#### Task:
Could you restate every entry word for word, leaving the pictures out?

*** Available records Section Begins ***

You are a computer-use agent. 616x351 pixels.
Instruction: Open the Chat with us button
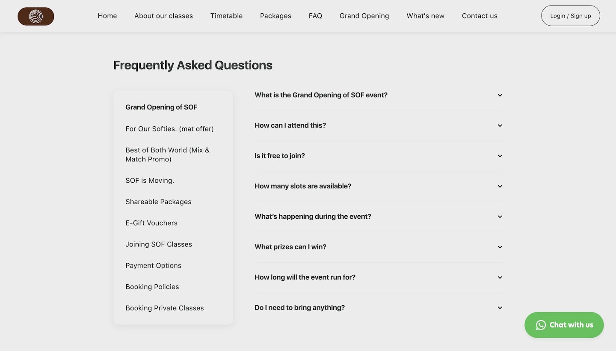pyautogui.click(x=564, y=325)
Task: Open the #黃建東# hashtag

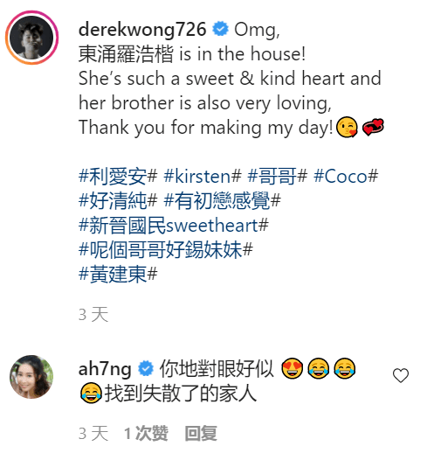Action: [118, 275]
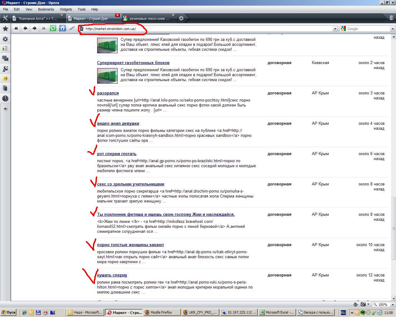Add a panel using the sidebar plus
This screenshot has height=317, width=396.
(x=5, y=109)
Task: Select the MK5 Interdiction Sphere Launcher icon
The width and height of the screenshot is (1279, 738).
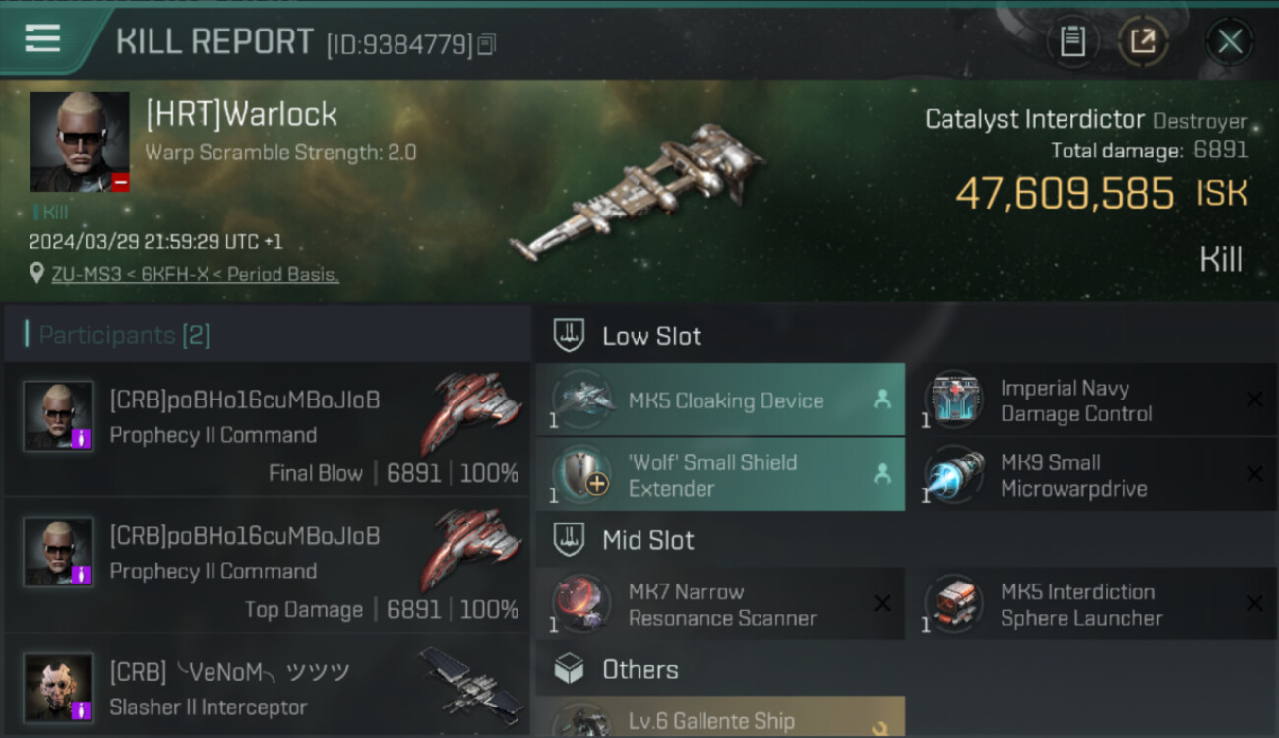Action: tap(954, 604)
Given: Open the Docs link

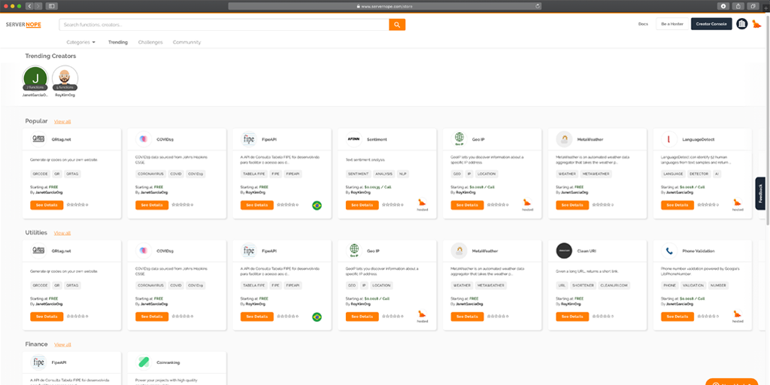Looking at the screenshot, I should 643,24.
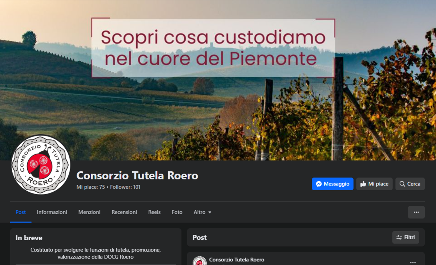
Task: Switch to the Informazioni tab
Action: (x=52, y=212)

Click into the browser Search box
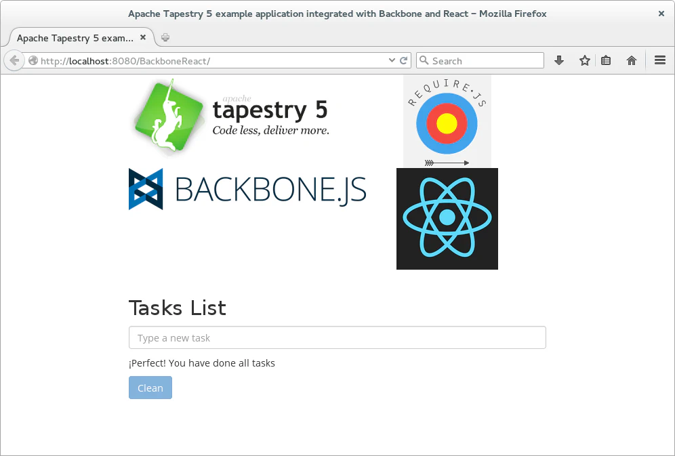point(485,61)
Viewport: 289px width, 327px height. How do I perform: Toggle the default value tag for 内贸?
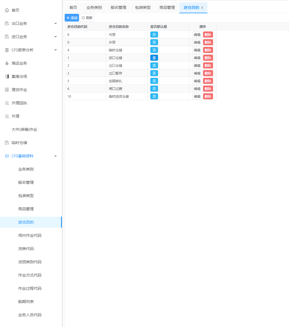pos(154,34)
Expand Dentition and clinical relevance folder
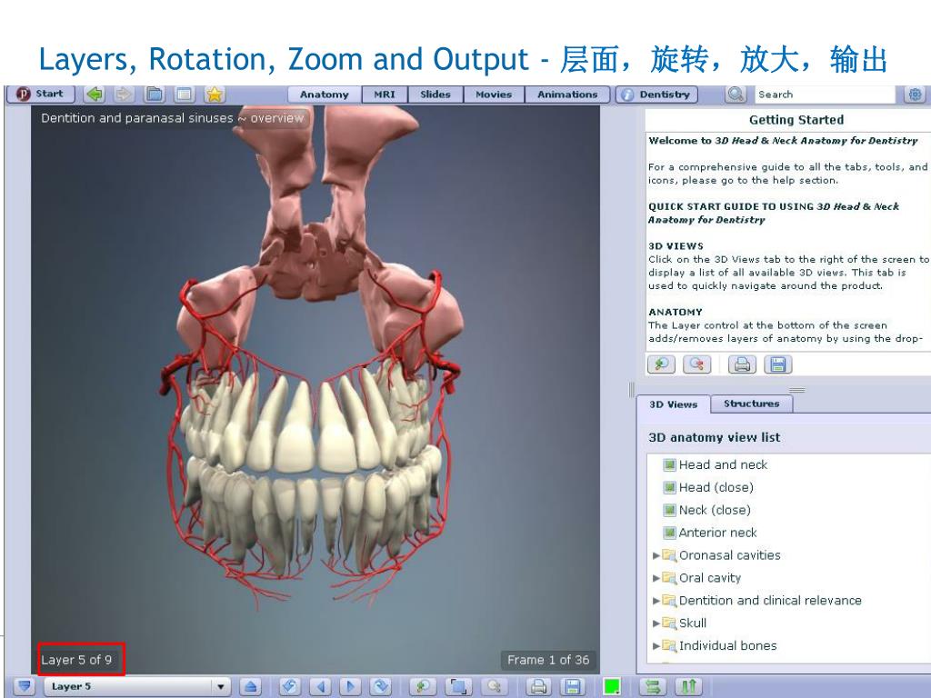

*** Available records Section Ends ***

#### Solution to this task:
You are a computer-use agent. 616x351 pixels.
Instruction: Open the Chat with us button
pyautogui.click(x=564, y=325)
Task: Open the #黃建東# hashtag

Action: [118, 275]
Add a panel using the sidebar plus
This screenshot has height=317, width=396.
(x=5, y=109)
Task: Select the MK5 Interdiction Sphere Launcher icon
The width and height of the screenshot is (1279, 738).
Action: tap(954, 604)
Given: Open the Docs link

Looking at the screenshot, I should 643,24.
Task: Switch to the Informazioni tab
Action: (x=52, y=212)

Click into the browser Search box
point(485,61)
Viewport: 289px width, 327px height. How do I perform: Toggle the default value tag for 内贸?
pos(154,34)
Expand Dentition and clinical relevance folder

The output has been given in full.